L’anti-industrialisme et l’écologisme essentialiste :

Les confusionnistes critiquent la société industrielle et destructrice des ressources naturelles en faisant l’idéalisation de l’artisanat et de la nature. Cela conduit souvent à des théories écologistes portées sur l’individualisation des comportements (acheter « écolo » comme outil d’émancipation) et donc culpabilisantes ainsi que sur une essentialisation des comportements humains conduisant à une négation du patriarcat (vu comme phénomène « naturel »), une défense de la famille hétéronormée et un refus de l’accès libre et gratuit à l’IVG. Si nous critiquons la société industrielle, c’est avant tout par son côté aliénant, autoritaire, et par son appropriation des ressources naturelles (non partagées et gâchées). Les modes de luttes que nous privilégions sont les luttes collectives créant un rapport de force et non un simple comportement individuel.

Conclusion

Le confusionnisme crée des « transfuges », des parcours étranges avec des personnes commençant à l’extrême gauche pour finir à l’extrême droite. Il est difficile d’expliquer ces parcours individuels, mais on peut dire que le confusionnisme en est un terrain propice.

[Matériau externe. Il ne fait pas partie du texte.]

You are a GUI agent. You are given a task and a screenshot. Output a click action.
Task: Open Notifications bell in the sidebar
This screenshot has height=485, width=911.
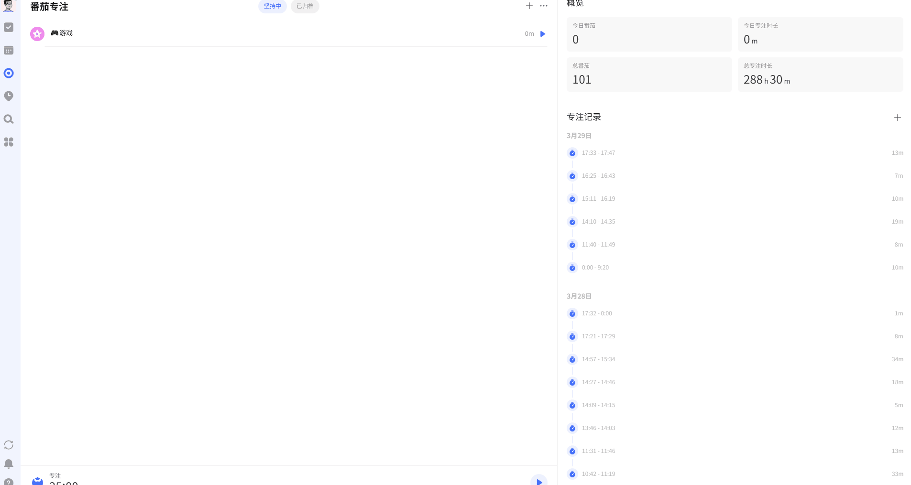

Le confusionnisme est aujourd’hui abondamment relayé par les médias qui aime le sensationnalisme et les prises de positions incohérentes. Il trouve une large audience dans les médias généraux et sur Internet.

Une des particularités générales du confusionnisme est la hiérarchisation des oppressions et des luttes. Le fait de considérer une oppression et donc la lutte correspondante comme au-dessus de toutes les autres est déjà une porte grande ouverte à la confusion : peu importe ce que l’on pense du reste du moment que l’on est d’accord sur ça.

Les réflexions sur l’intersectionnalité des oppressions peuvent donc jouer un rôle pour la prévention et la lutte contre la confusion politique. L’intersectionnalité étudie les formes de domination et de discrimination non pas séparément, mais dans les liens qui se nouent entre elles, en partant du principe que le racisme, le sexisme, l’homophobie ou encore les rapports de domination entre catégories sociales ne peuvent pas être entièrement expliqués s’ils sont étudiés séparément les uns des autres.

D’une manière générale, il est important d’identifier les discours confusionnistes et de les déconstruire, ceux-ci profitant essentiellement à la diffusion de l’idéologie de l’extrême-droite et des groupes fascistes. Le développement et la diffusion de nos propres analyses et revendications, ainsi que notre investissement sur le terrain des luttes sociales, doivent être un rempart contre la montée de ces pensées réactionnaires et autoritaires au sein de la société.